« Le roi de France, le Roi-Soleil »

Publié par Bibliothèques de Nancy le

Lieux évoqués : Palais Ducal, Eglise Saint-Epvre, Nancy.

Pour agrémenter le repas de Sa Majesté

« Nancy, 1673. Pour nous autres Lorrains, les temps étaient sombres, compliqués, et pénibles. Il y a trois ans, la France nous avait envahis et nous craignions de perdre définitivement notre indépendance. Au printemps, la rumeur annonça que Louis le Quatorzième nous rendrait visite. Il logerait à Nancy pour quelques temps. Cette nouvelle fut accueillie avec le sentiment mitigé de la rancœur et, il faut bien le dire, d’une immense curiosité. Louis était tout de même le roi le plus puissant d’Europe ! Je me disais que les plus chanceux pourraient peut-être l’apercevoir lors de ses déplacements. Le 31 juillet, il fut reçu fastueusement avec toute sa cour au palais ducal. Le soir même, il y eut la réception des « Grands ». Des domestiques reconnurent le prince de Condé, chevalier de l’ordre du Saint-Esprit, identifiable à la livrée rouge de sa maison ainsi que les évêques de Metz, Toul et Verdun. La musique fut, dit-on, sublimement jouée par des musiciens dont certains portaient des trompettes fleurdelisées. On raconta que le Roi, entouré de nombreux militaires, dominait tout le monde tant sa prestance était exceptionnelle.

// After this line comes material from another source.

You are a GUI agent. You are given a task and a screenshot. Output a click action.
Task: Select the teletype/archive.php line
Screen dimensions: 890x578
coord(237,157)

J’étais l’un des sonneurs attitrés de l’église Saint-Epvre, située juste à côté du palais ducal. Un soir, on frappa avec insistance à ma porte et ce fut la plus grande surprise et le plus grand honneur de ma vie. Le recteur-archiprêtre s’était tout spécialement déplacé avec deux laquais pour m’annoncer une très grande nouvelle : « Le roi de France, le Roi-Soleil, insista-t-il en savourant ses mots, a émis un souhait que tu peux… accomplir. » Je restai stupéfait : « Moi ? » dis-je. Alors, mettant sa main sur mon épaule, il précisa tout de même : « Que tu dois accomplir ! »

Dans les archives.

Louis XIV résida en Lorraine du 31 juillet au 24 août 1673. L’église Saint-Epvre était pourvue d’une cloche très renommée : « La Charlotte » dont le son était extrêmement agréable à entendre à telle enseigne que le roi de France ordonna qu’on la fît sonner pendant ses repas préférant, disait-il, cette musique à celle de sa cour. »

Christian Hermann, 52 petites histoires authentiques, surprenantes, étranges, incroyables sur la Lorraine du temps jadis, Paraiges littérature, 2018, pp. 63-64.